What we do know is that tactics which were applied very well in Chechnya are being used in Georgia and it’s hard not to draw comparisons. Information is sketchy but it appears that, rather than being responsible for terrorising the remaining population themselves, Russian forces are deliberately arming anyone with a grudge to bear, ensuring the countryside affected by the war is filled with armed rebels, not in uniform, marauding around and helping themselves to whatever they would like. The casualties who are still rolling into the barely functioning medical services in Gori have apparently encountered these irregular forces, or bandits, who have been peppering the few remaining civilians with bullets, at will. This means, that even if the Russians do pull out, many sections of the countryside are likely to be no-go areas for a long time to come and IDPs are even less likely to be returned to their homes. At this point I also have little faith in the Georgian authorities’ ability to face the challenge of armed militias and protect the civilian population, not least because our own armed forces have been totally decimated.

We also fear what will happen to Georgia politically now. It seemed sure a few days ago that Saakashvili would have to step down and we were optimistic of a bloodless transition. But he, like the Russians, has ‘dug in’ during the past week and his position looks stronger than ever. If the Russians are expecting to remove him from power by remaining threateningly close to Tbilisi they too have miscalculated. They have only made the population panic and rally behind their leader. National flags and posters now adorn the main roads and streets in the capital. Rallies which were held to show unity with the Georgian people and demonstrations against the Russian occupation became somehow synonymous with supporting the regime. With popular legitimacy comes the ability to do whatever he likes and the high likelihood that when protests do erupt, as I’m sure they will, they will be dealt with severely. Authoritarian rule is only a few steps away. What that will mean for Georgia is a very frightening thing.

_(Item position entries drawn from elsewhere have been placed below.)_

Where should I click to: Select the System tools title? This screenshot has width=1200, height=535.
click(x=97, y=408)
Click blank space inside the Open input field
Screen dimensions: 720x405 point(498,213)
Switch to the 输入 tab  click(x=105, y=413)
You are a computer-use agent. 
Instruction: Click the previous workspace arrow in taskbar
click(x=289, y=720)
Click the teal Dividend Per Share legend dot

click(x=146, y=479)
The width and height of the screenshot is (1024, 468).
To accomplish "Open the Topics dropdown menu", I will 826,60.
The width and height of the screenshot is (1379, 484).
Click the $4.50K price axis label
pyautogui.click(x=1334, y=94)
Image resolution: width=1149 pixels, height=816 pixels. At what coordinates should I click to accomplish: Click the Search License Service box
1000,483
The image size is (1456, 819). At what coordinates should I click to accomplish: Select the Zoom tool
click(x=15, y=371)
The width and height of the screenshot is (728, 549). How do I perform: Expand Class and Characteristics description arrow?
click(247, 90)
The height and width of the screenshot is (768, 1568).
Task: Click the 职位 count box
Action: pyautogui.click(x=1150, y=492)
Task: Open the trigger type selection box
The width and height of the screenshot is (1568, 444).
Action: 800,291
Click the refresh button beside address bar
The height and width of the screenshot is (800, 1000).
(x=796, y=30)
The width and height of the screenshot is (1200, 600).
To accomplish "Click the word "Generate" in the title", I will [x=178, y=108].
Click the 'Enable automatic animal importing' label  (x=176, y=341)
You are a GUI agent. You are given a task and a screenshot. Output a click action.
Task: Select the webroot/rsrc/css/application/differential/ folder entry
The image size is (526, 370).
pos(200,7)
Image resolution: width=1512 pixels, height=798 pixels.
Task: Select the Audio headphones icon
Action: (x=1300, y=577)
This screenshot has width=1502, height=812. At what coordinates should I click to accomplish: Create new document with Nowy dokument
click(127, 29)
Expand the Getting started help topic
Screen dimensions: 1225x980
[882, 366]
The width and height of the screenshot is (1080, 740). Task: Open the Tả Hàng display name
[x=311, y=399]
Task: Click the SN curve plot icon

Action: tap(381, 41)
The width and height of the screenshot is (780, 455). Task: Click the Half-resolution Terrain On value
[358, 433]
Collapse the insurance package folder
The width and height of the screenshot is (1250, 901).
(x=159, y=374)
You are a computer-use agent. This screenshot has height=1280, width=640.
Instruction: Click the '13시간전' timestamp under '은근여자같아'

Should Georgia take a turn down this route, it is likely that the support of the international community will begin to deflate. In every aspect of this crisis, and as the situation on all fronts worsens, NGO workers and humanitarian aid distributors are completely powerless to affect anything or anyone. This entire conflict began, a week ago last Thursday, as a very risky, very nasty political game, in which innocent people were caught up. Now it is up to us to clean up the mess that has been created, in what little ways we can.


Sian Davies
British EVS Volunteer, for YUPMMG (“Youth Union of Public Movement Multinational Georgia” a Georgian youth NGO)

About me: I have been in Georgia now for 5 months, half of my expected 10 month EVS project and thus far I have had a very enjoyable and productive time here, working with young people form ethnic minorities on non formal education projects and integration issues, as well as election monitoring in minority areas. This was the last thing any of us expected and I am still unable to process the events of the past week and compare what the reality is now, with what my life was just 2 weeks ago. The majority of my international friends and fellow volunteers have been evacuated to their home countries, some of us remain, and some want to return soon, to do whatever we can and to direct those motivated to help from outside in fundraising. My Georgian friend’s lives are all on hold, as the country is, and many have lost loved ones or are separated from them by the conflict. My youth projects, which included a multiethnic youth peace summer camp due to start last weekend, are also indefinitely postponed. Everyone is trying to help IDPs now, in any way possible.